**What to do**. Would you please output the lines of the data below from the one containing "Click the eraser clear icon in toolbar" to the end, exactly and with nothing added?

**Saved data entries**.
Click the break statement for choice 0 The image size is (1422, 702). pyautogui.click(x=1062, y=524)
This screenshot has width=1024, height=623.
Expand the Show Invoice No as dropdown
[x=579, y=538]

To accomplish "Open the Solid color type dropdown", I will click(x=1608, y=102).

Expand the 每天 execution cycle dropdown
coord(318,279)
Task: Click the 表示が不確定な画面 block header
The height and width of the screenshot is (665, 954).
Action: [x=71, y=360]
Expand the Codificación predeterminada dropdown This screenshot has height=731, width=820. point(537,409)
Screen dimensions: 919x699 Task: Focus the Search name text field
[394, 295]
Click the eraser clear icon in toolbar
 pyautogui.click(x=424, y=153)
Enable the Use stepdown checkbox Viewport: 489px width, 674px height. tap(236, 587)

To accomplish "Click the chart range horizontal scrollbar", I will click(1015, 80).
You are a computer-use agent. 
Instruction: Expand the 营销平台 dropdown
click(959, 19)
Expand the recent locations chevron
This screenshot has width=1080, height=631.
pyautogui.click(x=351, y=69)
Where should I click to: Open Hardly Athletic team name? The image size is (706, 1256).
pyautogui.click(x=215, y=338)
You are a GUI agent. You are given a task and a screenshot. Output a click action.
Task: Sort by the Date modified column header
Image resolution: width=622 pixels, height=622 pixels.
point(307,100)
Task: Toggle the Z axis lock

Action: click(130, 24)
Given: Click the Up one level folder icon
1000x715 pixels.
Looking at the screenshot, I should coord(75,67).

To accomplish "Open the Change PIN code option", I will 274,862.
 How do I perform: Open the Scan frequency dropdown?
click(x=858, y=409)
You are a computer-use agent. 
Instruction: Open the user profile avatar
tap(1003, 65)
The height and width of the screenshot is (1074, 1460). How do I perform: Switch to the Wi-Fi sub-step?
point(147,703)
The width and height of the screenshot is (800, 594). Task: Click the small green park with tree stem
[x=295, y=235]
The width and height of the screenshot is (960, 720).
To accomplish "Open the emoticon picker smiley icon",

**Written answer**.
Click the eraser clear icon in toolbar
 pyautogui.click(x=424, y=153)
Enable the Use stepdown checkbox Viewport: 489px width, 674px height. tap(236, 587)

To accomplish "Click the chart range horizontal scrollbar", I will click(1015, 80).
You are a computer-use agent. 
Instruction: Expand the 营销平台 dropdown
click(959, 19)
Expand the recent locations chevron
This screenshot has width=1080, height=631.
pyautogui.click(x=351, y=69)
Where should I click to: Open Hardly Athletic team name? The image size is (706, 1256).
pyautogui.click(x=215, y=338)
You are a GUI agent. You are given a task and a screenshot. Output a click action.
Task: Sort by the Date modified column header
Image resolution: width=622 pixels, height=622 pixels.
point(307,100)
Task: Toggle the Z axis lock

Action: click(130, 24)
Given: Click the Up one level folder icon
1000x715 pixels.
Looking at the screenshot, I should coord(75,67).

To accomplish "Open the Change PIN code option", I will 274,862.
 How do I perform: Open the Scan frequency dropdown?
click(x=858, y=409)
You are a computer-use agent. 
Instruction: Open the user profile avatar
tap(1003, 65)
The height and width of the screenshot is (1074, 1460). How do I perform: Switch to the Wi-Fi sub-step?
point(147,703)
The width and height of the screenshot is (800, 594). Task: Click the small green park with tree stem
[x=295, y=235]
The width and height of the screenshot is (960, 720).
To accomplish "Open the emoticon picker smiley icon",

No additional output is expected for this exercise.